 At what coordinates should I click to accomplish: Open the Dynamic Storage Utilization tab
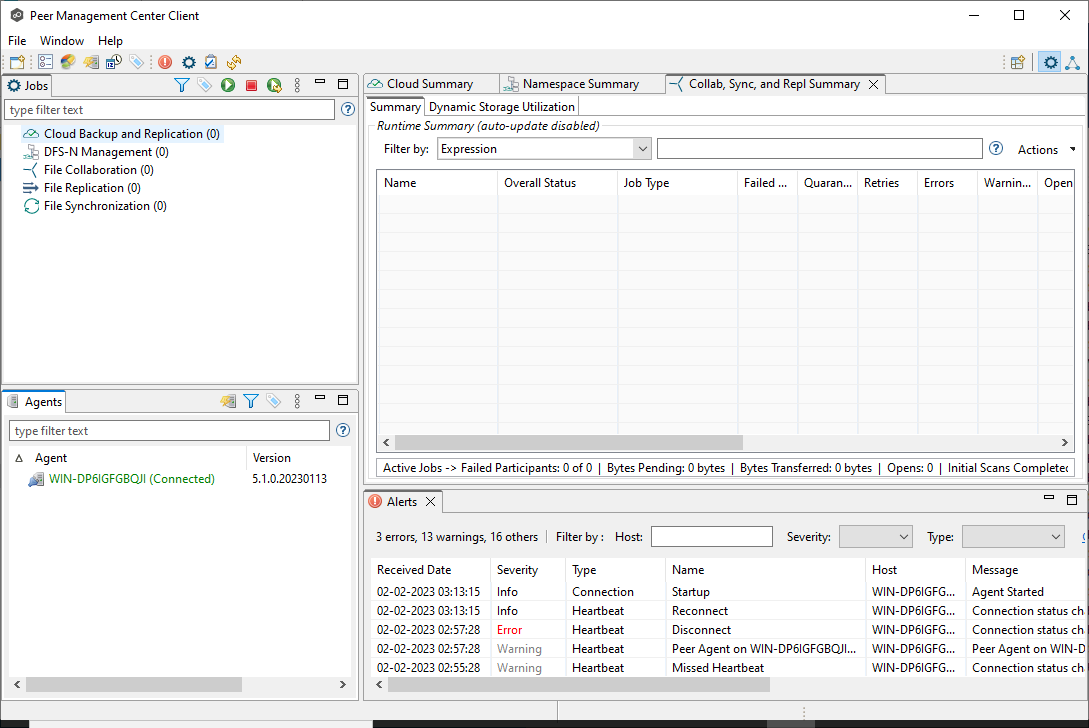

####################

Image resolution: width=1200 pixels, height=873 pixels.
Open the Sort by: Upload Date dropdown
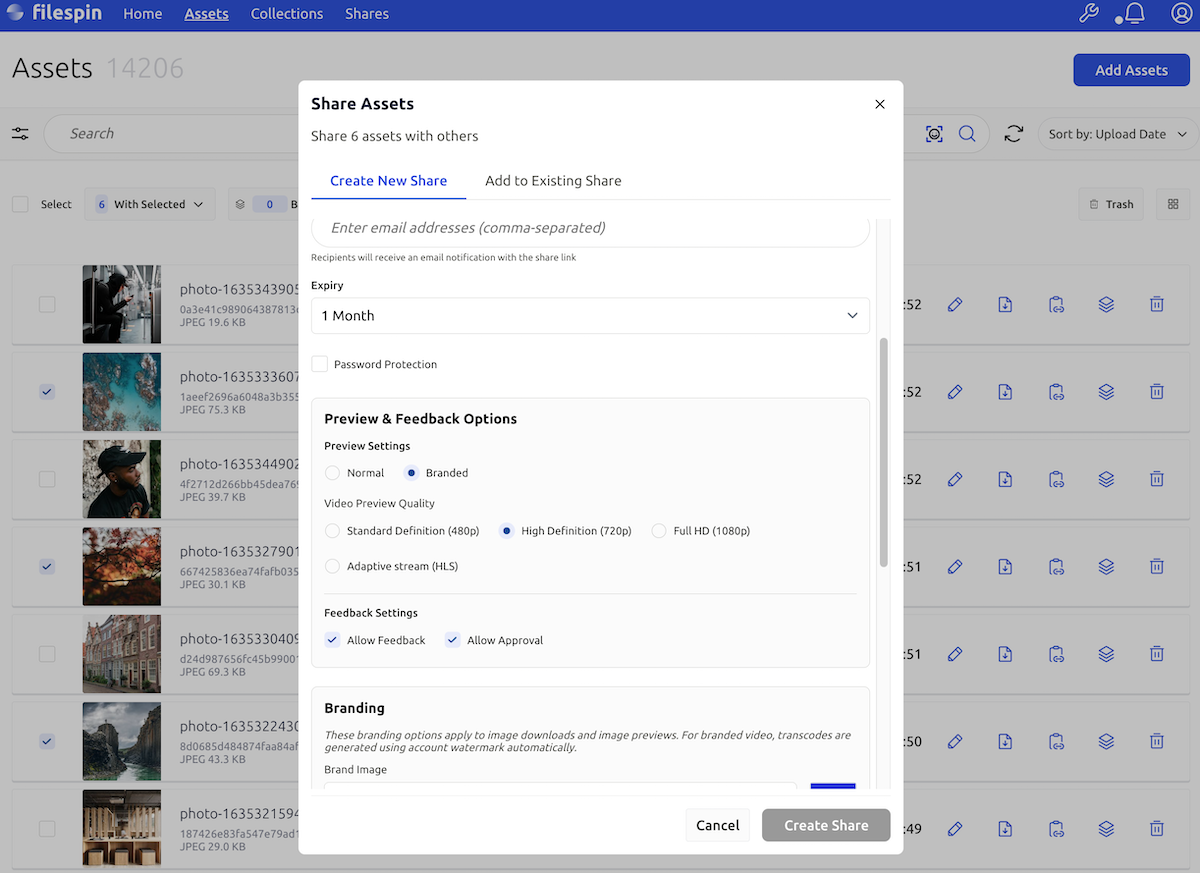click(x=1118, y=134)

####################

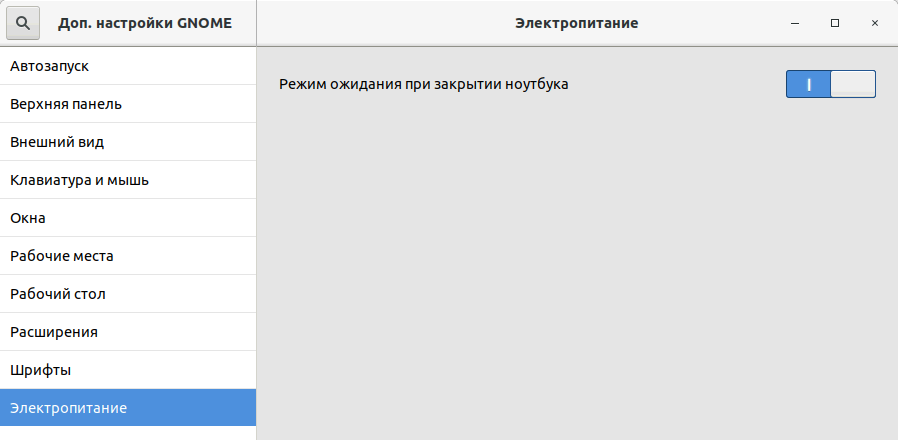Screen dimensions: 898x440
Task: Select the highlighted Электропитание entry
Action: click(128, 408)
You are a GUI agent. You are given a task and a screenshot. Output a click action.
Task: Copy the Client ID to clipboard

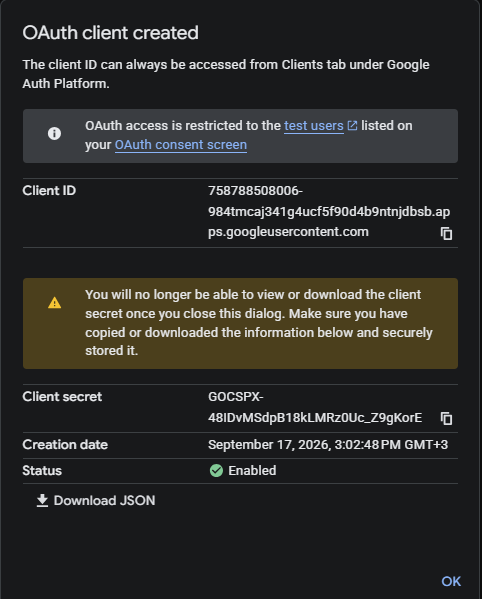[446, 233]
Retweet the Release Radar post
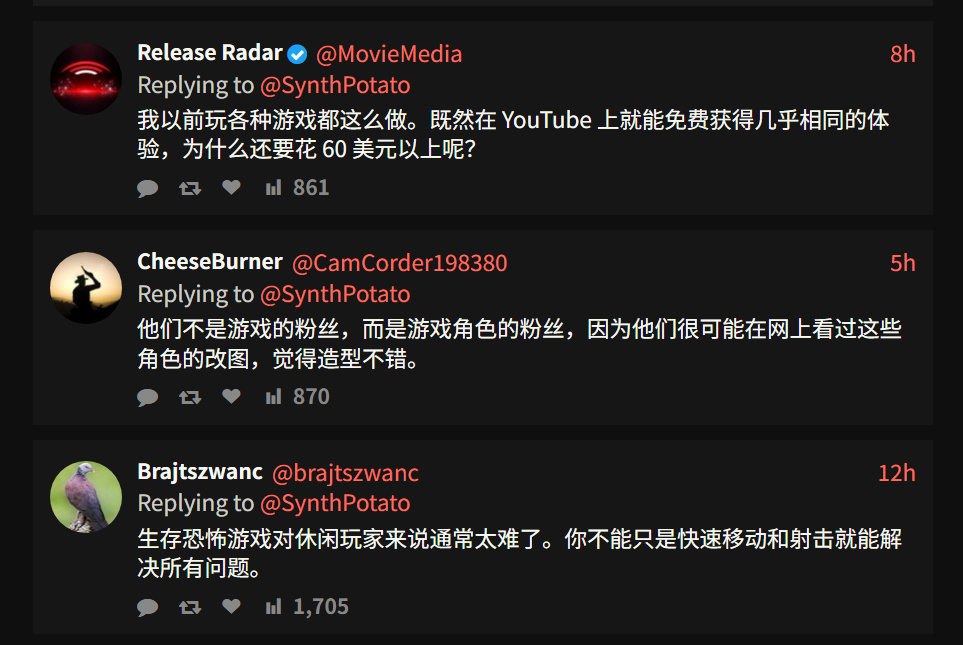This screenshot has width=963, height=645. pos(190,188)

####################

PROMPT
Repeat the lines from the one containing "Screen dimensions: 898x440" through the one containing "This screenshot has", leaving out the pictures.

RESPONSE TO THIS TASK
Screen dimensions: 898x440
Task: Select the highlighted Электропитание entry
Action: click(128, 408)
You are a GUI agent. You are given a task and a screenshot. Output a click action.
Task: Copy the Client ID to clipboard

[446, 233]
Retweet the Release Radar post
This screenshot has width=963, height=645. pos(190,188)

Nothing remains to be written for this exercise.